If you haven't already, follow the installation guide to install the Voyage Python package and obtain your API key. Additionally, to avoid interrupting your workflow during the walkthrough, install the third-party packages required by the quickstart using pip.
pip install -qU langchain-text-splitters numpy
Set up
Prepare data. You can replace the documents below with your own corpus. We've provided a simplified sample set that, when chunked, suffer from context loss—an issue that contextualized chunk embeddings are designed to address.
documents = [
"This is the SEC filing on Greenery Corp.'s Q2 2024 performance.\n"
"The company's revenue increased by 7% compared to the previous quarter.",
"This is the SEC filing on Greenery Corp.'s Q1 2024 performance.\n"
"The company's revenue increased by 7% compared to the previous quarter.",
"This is the SEC filing on Leafy Inc.'s Q2 2024 performance.\n"
"The company's revenue increased by 15% compared to the previous quarter.",
"This is the SEC filing on Leafy Inc.'s Q1 2024 performance.\n"
"The company's revenue increased by 10% compared to the previous quarter.",
"This is the SEC filing on Elephant Ltd.'s Q2 2024 performance.\n"
"The company's revenue decreased by 2% compared to the previous quarter."
]
Chunk documents.

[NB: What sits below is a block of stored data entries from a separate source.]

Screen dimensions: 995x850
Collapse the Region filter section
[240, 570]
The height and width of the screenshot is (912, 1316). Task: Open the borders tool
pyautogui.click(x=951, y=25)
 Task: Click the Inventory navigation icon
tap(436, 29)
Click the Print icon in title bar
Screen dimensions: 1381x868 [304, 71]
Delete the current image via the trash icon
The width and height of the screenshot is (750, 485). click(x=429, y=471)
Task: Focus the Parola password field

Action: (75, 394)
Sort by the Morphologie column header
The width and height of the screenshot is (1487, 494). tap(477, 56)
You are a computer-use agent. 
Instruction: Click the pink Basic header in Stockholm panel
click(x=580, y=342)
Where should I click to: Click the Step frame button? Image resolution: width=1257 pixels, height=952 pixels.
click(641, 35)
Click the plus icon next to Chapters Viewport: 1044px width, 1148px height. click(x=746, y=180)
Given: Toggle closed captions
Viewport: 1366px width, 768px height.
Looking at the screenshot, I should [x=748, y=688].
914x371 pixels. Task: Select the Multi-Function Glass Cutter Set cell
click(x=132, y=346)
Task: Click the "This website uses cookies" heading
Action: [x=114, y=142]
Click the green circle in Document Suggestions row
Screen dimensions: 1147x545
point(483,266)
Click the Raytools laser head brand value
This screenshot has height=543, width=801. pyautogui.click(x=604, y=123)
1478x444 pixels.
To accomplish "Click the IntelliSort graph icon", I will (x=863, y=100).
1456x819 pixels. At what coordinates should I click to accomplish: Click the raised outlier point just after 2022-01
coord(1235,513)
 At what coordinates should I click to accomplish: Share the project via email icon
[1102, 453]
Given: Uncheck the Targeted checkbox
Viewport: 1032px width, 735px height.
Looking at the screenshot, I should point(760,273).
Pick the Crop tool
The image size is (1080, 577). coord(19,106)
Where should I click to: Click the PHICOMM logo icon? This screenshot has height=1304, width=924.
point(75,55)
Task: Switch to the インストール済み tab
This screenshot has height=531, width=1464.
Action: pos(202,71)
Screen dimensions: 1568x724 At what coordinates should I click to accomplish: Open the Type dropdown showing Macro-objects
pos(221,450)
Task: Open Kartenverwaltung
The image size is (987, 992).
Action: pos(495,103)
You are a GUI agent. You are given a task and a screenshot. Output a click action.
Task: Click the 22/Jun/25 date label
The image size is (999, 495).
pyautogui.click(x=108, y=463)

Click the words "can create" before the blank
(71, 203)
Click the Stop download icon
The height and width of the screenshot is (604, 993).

We'll start by chunking the documents with a basic recursive text splitter from LangChain.
from langchain_text_splitters import RecursiveCharacterTextSplitter
import json
text_splitter = RecursiveCharacterTextSplitter(separators=["\n"], chunk_size=100, chunk_overlap=0)
texts = [text_splitter.split_text(d) for d in documents]
print(f"Texts:\n{json.dumps(texts, indent=2)}")
Texts:
[
[
"This is the SEC filing on Greenery Corp.'s Q2 2024 performance.",
"The company's revenue increased by 7% compared to the previous quarter."
],
[
"This is the SEC filing on Greenery Corp.'s Q1 2024 performance.",
"The company's revenue increased by 7% compared to the previous quarter."
],
[
"This is the SEC filing on Leafy Inc.'s Q2 2024 performance.",
"The company's revenue increased by 15% compared to the previous quarter."
],
[
"This is the SEC filing on Leafy Inc.'s Q1 2024 performance.",
"The company's revenue increased by 10% compared to the previous quarter."
],
[
"This is the SEC filing on Elephant Ltd.'s Q2 2024 performance.",
"The company's revenue decreased by 2% compared to the previous quarter."
]
]
We want to maintain document provenance for each chunk so that we can perform document-level (parent-document) retrieval and return the entire document that contains a chunks retrieved by semantic search.
# Flatten list while maintaining document provenance
all_chunks = []
for doc_id, doc in enumerate(texts):
doc_chunks = [{"chunk": chunk, "doc_id": doc_id} for chunk in doc]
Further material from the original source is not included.